____ PASSAGE FOR REVIEW

Creating the Cover

Cover of Winter 2021 Triton Issue - a woman stands resolutely against a black background wearing a motley, eclectic dress made of a labcoat, hooded sweatshirt, a long, multicolored crocheted sleeve, fur-lined winter hood, a gold ornate skirt with 19th-century bustle, barefoot with wetsuit pants on. In this issue: Synthetic Spider Silk, Wearables of the Future and The Making of the Hundreds.

For this cover of Triton, how would we ever capture the many facets of “fashion” that make up the university? From the laboratory to theatrical stage, the world’s poles to ocean depths, and not to mention the art and style of our alumni—the UC San Diego community is a talented bunch. Just weeks before the onset of the coronavirus, we first thought a talented student designer could sketch out a motley sort of dreamcoat, but then we figured—why not go all the way, cut and sew and actually make this thing?

Professor Judy Dolan introduced us to two of her MFA costume design students, Daniella Toscano and Natalie Barshow, who together had the skills, patience, and daring to collaborate on such a one-of-a-kind garment.

We met at the UC San Diego costume shop, a shared space with La Jolla Playhouse, then buzzing with seamstresses and design students working with needle and thread, fitting fabric to dress forms. At a table piled with swatches and sketches, we planned out the elements for our garment, which was swiftly becoming more complex as our stories came to life. Zac Monday was crocheting us a dramatic sleeve. We wanted Bobby Hundreds’ “Adam Bomb” graphic included somehow, and could we maybe work in part of a wetsuit?

“The project contained so many puzzle pieces, it was helpful for me to think of it as a collage, an art piece,” says Toscano. “Mostly we try to capture the mood of a period, but it was really quite fun to see what we could create here with such varied and disparate pieces.”

The idea for a cover “coat” evoking UC San Diego evolved into a voluminous and varied dress.

________

WHAT THE TASK REQUIRES:
Please reproduce the article about creating the Triton cover word for word, from "For this cover" to "a one-of-a-kind garment.". Rely only on the article about creating the Triton cover for this work.

____ EXTRACTED INFORMATION

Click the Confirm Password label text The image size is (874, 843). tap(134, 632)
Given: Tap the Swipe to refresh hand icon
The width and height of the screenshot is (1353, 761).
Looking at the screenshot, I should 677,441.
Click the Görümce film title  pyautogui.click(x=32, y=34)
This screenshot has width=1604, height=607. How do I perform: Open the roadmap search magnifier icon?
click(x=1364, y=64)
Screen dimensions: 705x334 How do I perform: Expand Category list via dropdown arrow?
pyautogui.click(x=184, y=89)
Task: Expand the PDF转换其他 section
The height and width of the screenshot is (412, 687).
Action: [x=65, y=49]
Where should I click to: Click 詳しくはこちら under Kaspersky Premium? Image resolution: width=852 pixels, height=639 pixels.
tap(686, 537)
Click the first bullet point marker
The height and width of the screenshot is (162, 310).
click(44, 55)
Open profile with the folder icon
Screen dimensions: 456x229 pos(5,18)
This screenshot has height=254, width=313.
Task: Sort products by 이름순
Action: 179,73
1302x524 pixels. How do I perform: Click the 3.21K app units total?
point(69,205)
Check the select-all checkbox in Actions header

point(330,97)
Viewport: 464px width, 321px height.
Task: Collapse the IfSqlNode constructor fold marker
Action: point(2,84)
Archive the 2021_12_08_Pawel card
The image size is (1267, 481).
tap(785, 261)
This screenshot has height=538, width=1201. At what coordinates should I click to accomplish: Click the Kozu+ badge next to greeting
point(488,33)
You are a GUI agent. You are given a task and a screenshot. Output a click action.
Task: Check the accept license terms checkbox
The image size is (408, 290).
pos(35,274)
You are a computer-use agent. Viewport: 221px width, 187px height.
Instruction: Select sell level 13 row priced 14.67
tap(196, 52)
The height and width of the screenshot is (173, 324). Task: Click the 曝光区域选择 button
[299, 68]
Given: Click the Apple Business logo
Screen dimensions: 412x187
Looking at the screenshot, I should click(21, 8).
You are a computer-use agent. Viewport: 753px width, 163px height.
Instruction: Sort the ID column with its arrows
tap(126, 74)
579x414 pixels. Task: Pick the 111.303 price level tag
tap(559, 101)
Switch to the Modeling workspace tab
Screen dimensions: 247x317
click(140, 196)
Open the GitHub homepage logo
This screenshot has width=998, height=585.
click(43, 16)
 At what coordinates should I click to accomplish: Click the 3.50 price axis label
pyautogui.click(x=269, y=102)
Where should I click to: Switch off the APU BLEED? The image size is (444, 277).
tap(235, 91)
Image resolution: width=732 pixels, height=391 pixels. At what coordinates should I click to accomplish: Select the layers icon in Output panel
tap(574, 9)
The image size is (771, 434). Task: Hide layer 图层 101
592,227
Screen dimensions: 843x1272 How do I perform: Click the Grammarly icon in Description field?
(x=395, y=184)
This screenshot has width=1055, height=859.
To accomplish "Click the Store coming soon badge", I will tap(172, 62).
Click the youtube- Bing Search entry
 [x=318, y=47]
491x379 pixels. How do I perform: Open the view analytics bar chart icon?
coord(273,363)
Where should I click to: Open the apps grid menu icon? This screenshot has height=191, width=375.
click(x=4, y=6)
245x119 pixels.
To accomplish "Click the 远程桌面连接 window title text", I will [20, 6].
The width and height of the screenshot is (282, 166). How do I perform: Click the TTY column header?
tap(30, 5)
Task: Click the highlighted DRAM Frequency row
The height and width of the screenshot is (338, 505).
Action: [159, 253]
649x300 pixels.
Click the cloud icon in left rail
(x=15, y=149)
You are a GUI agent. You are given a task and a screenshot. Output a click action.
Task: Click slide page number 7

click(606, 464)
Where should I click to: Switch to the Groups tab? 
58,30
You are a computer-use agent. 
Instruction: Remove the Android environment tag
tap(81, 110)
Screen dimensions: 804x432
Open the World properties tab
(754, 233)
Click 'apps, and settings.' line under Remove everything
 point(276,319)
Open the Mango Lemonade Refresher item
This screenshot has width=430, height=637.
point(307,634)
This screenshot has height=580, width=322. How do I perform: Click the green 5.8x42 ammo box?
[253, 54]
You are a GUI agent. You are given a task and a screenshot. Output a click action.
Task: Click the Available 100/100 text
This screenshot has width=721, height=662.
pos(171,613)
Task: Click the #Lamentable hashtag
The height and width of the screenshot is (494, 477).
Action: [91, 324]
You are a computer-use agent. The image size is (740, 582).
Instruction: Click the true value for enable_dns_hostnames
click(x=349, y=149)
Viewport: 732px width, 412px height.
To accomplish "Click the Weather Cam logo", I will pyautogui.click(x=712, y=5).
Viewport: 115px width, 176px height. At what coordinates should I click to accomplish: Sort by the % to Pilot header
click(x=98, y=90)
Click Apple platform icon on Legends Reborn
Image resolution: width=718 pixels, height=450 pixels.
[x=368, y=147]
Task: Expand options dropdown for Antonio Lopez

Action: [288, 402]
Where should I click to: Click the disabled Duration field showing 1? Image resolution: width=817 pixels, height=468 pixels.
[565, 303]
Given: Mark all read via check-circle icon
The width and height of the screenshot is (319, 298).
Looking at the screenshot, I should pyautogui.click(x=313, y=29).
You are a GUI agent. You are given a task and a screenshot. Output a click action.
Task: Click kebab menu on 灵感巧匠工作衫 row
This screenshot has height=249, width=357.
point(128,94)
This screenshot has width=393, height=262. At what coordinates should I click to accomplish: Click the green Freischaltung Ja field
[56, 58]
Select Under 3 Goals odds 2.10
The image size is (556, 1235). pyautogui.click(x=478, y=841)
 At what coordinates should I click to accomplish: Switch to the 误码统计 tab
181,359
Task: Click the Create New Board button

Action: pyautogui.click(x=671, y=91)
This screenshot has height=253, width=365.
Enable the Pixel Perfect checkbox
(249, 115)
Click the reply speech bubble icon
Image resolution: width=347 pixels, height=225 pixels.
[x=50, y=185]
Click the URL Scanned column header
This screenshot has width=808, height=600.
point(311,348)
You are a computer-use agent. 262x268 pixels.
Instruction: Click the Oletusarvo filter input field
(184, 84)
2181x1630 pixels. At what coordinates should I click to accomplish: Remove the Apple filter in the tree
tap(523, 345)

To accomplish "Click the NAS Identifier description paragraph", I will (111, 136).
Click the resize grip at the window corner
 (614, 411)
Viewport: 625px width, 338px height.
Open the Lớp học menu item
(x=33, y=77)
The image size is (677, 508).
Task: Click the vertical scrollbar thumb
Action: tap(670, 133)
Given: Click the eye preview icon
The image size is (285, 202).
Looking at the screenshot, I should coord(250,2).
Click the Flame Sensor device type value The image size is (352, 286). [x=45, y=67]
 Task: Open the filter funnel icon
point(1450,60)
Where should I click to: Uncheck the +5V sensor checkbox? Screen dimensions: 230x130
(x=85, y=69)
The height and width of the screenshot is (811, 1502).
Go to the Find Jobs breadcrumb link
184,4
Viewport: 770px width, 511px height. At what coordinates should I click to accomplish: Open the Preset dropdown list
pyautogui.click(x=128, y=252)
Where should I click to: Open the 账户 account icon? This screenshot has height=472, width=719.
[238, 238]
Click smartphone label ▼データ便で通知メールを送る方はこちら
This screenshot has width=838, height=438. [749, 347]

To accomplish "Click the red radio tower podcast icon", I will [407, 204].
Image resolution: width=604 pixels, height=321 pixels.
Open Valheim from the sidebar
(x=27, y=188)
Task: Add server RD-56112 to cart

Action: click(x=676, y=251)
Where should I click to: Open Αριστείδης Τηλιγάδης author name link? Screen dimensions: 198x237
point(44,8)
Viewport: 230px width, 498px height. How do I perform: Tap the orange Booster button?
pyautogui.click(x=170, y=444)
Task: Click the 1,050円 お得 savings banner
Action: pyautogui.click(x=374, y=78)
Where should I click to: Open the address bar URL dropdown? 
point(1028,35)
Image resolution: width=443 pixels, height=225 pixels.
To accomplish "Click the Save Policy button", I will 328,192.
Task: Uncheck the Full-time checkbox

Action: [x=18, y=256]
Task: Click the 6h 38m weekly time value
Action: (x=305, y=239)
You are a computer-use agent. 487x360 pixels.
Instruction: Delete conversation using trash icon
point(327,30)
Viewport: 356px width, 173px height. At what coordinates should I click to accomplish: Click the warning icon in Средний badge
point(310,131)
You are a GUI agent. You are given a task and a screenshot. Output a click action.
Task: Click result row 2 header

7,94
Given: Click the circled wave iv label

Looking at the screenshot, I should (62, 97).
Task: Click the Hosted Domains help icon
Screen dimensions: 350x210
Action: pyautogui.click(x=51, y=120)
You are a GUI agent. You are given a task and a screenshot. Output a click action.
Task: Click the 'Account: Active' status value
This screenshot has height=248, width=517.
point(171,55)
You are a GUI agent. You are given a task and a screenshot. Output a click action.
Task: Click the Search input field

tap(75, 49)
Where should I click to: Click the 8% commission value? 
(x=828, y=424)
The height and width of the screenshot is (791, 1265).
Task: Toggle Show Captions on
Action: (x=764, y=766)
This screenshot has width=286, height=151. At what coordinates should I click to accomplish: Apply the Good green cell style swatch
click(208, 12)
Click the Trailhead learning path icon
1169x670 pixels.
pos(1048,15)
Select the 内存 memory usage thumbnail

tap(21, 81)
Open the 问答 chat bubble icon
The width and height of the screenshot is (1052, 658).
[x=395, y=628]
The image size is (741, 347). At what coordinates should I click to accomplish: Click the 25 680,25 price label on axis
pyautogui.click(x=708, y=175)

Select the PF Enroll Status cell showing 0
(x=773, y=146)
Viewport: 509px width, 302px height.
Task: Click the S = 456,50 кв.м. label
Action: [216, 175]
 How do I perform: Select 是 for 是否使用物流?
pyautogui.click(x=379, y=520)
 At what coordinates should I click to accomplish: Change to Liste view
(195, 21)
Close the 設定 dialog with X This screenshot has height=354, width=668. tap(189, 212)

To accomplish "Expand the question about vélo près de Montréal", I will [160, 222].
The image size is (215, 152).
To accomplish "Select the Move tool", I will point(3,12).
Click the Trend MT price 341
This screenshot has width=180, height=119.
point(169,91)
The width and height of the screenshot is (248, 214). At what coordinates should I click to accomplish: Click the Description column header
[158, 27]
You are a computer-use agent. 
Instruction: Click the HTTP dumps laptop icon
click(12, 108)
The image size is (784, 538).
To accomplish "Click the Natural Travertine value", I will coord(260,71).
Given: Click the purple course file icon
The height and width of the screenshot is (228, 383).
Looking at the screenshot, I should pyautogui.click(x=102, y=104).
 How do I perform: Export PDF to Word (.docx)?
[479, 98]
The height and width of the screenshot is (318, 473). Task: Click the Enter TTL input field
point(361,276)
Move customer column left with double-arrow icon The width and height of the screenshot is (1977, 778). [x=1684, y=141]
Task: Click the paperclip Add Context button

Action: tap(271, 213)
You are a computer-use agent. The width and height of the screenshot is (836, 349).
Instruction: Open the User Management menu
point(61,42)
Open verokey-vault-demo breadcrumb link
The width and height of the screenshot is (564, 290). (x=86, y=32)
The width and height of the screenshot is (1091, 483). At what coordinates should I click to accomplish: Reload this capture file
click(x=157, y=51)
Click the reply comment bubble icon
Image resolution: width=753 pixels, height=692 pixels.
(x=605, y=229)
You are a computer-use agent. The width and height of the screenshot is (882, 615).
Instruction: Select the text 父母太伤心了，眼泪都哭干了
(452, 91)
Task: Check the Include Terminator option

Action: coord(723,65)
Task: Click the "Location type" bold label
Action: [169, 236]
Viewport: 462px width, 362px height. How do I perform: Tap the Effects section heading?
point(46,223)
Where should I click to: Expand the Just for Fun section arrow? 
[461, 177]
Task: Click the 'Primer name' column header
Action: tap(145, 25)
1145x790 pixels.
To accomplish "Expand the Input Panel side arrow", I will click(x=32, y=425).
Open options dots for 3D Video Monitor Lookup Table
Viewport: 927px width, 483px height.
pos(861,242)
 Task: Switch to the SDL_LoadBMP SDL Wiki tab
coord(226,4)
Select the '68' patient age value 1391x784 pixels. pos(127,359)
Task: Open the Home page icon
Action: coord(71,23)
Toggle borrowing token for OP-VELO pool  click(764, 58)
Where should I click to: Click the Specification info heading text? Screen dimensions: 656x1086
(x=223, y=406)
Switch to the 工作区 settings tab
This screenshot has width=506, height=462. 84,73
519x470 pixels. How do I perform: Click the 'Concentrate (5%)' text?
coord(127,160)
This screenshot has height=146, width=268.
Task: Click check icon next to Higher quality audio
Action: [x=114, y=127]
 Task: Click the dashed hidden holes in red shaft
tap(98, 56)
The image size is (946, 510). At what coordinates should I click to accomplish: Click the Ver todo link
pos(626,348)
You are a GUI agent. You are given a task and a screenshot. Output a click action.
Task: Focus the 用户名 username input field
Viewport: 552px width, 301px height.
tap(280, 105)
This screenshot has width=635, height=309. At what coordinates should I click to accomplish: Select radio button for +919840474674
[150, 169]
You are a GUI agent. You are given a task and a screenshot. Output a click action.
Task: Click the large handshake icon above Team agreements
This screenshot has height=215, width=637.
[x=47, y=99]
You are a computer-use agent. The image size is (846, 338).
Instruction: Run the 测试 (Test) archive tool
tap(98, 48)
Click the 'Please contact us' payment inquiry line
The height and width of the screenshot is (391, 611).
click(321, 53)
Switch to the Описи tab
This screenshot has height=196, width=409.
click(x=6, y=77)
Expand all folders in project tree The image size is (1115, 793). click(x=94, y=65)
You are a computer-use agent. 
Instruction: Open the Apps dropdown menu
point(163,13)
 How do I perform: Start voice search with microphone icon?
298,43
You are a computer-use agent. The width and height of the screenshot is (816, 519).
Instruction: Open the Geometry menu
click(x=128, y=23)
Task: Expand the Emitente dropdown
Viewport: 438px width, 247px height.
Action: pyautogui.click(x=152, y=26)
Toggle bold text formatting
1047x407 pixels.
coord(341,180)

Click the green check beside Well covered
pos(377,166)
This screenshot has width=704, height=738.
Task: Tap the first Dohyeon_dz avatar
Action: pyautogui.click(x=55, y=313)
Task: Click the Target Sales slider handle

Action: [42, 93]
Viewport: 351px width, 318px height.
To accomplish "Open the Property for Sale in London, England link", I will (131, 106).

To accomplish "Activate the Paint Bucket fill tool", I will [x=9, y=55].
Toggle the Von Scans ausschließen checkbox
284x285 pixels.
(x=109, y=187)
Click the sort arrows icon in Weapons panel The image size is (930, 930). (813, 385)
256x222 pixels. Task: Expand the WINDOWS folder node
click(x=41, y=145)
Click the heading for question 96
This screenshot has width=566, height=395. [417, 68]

________

RESULT OF THIS TASK:
For this cover of Triton, how would we ever capture the many facets of “fashion” that make up the university? From the laboratory to theatrical stage, the world’s poles to ocean depths, and not to mention the art and style of our alumni—the UC San Diego community is a talented bunch. Just weeks before the onset of the coronavirus, we first thought a talented student designer could sketch out a motley sort of dreamcoat, but then we figured—why not go all the way, cut and sew and actually make this thing?

Professor Judy Dolan introduced us to two of her MFA costume design students, Daniella Toscano and Natalie Barshow, who together had the skills, patience, and daring to collaborate on such a one-of-a-kind garment.